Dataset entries
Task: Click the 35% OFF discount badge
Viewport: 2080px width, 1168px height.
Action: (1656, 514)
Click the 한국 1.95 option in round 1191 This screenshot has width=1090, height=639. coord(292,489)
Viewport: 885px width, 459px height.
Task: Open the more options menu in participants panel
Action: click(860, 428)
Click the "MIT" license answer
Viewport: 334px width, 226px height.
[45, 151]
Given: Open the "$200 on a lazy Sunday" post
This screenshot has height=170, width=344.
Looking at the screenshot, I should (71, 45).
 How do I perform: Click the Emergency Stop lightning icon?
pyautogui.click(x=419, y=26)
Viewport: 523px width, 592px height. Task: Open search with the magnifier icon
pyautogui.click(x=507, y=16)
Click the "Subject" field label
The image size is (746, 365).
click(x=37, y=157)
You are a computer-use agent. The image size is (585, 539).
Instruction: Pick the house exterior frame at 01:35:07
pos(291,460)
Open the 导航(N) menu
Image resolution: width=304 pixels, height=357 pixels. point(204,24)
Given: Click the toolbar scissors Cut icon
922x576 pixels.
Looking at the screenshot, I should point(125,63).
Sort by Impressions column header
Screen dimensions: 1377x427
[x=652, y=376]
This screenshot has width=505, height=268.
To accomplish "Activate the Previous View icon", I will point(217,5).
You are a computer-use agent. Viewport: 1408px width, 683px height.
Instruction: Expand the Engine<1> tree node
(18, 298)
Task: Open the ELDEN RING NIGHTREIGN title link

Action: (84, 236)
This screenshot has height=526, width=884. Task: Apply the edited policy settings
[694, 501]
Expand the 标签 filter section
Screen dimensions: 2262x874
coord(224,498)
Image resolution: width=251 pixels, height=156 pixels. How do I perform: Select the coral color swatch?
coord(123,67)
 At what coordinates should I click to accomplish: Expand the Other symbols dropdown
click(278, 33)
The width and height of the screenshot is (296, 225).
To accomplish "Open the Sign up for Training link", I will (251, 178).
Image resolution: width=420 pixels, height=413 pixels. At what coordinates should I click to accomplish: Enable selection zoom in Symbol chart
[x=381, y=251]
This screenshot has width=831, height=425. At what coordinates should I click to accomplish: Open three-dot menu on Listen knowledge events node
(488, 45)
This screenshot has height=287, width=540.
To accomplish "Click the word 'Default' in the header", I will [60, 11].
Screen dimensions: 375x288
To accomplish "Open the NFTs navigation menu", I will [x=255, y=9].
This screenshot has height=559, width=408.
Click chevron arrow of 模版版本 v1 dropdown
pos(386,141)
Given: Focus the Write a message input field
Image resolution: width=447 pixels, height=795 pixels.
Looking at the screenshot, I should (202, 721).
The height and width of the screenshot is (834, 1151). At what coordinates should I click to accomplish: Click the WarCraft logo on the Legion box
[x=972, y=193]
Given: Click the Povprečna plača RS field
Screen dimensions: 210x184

** Task instructions **
Would you return all of the data exactly as it stands above?

** Response **
Task: Click the 35% OFF discount badge
Viewport: 2080px width, 1168px height.
Action: (1656, 514)
Click the 한국 1.95 option in round 1191 This screenshot has width=1090, height=639. coord(292,489)
Viewport: 885px width, 459px height.
Task: Open the more options menu in participants panel
Action: click(860, 428)
Click the "MIT" license answer
Viewport: 334px width, 226px height.
[45, 151]
Given: Open the "$200 on a lazy Sunday" post
This screenshot has height=170, width=344.
Looking at the screenshot, I should (71, 45).
 How do I perform: Click the Emergency Stop lightning icon?
pyautogui.click(x=419, y=26)
Viewport: 523px width, 592px height. Task: Open search with the magnifier icon
pyautogui.click(x=507, y=16)
Click the "Subject" field label
The image size is (746, 365).
click(x=37, y=157)
You are a computer-use agent. The image size is (585, 539).
Instruction: Pick the house exterior frame at 01:35:07
pos(291,460)
Open the 导航(N) menu
Image resolution: width=304 pixels, height=357 pixels. point(204,24)
Given: Click the toolbar scissors Cut icon
922x576 pixels.
Looking at the screenshot, I should point(125,63).
Sort by Impressions column header
Screen dimensions: 1377x427
[x=652, y=376]
This screenshot has width=505, height=268.
To accomplish "Activate the Previous View icon", I will point(217,5).
You are a computer-use agent. Viewport: 1408px width, 683px height.
Instruction: Expand the Engine<1> tree node
(18, 298)
Task: Open the ELDEN RING NIGHTREIGN title link

Action: (84, 236)
This screenshot has height=526, width=884. Task: Apply the edited policy settings
[694, 501]
Expand the 标签 filter section
Screen dimensions: 2262x874
coord(224,498)
Image resolution: width=251 pixels, height=156 pixels. How do I perform: Select the coral color swatch?
coord(123,67)
 At what coordinates should I click to accomplish: Expand the Other symbols dropdown
click(278, 33)
The width and height of the screenshot is (296, 225).
To accomplish "Open the Sign up for Training link", I will (251, 178).
Image resolution: width=420 pixels, height=413 pixels. At what coordinates should I click to accomplish: Enable selection zoom in Symbol chart
[x=381, y=251]
This screenshot has width=831, height=425. At what coordinates should I click to accomplish: Open three-dot menu on Listen knowledge events node
(488, 45)
This screenshot has height=287, width=540.
To accomplish "Click the word 'Default' in the header", I will [60, 11].
Screen dimensions: 375x288
To accomplish "Open the NFTs navigation menu", I will [x=255, y=9].
This screenshot has height=559, width=408.
Click chevron arrow of 模版版本 v1 dropdown
pos(386,141)
Given: Focus the Write a message input field
Image resolution: width=447 pixels, height=795 pixels.
Looking at the screenshot, I should (202, 721).
The height and width of the screenshot is (834, 1151). At what coordinates should I click to accomplish: Click the WarCraft logo on the Legion box
[x=972, y=193]
Given: Click the Povprečna plača RS field
Screen dimensions: 210x184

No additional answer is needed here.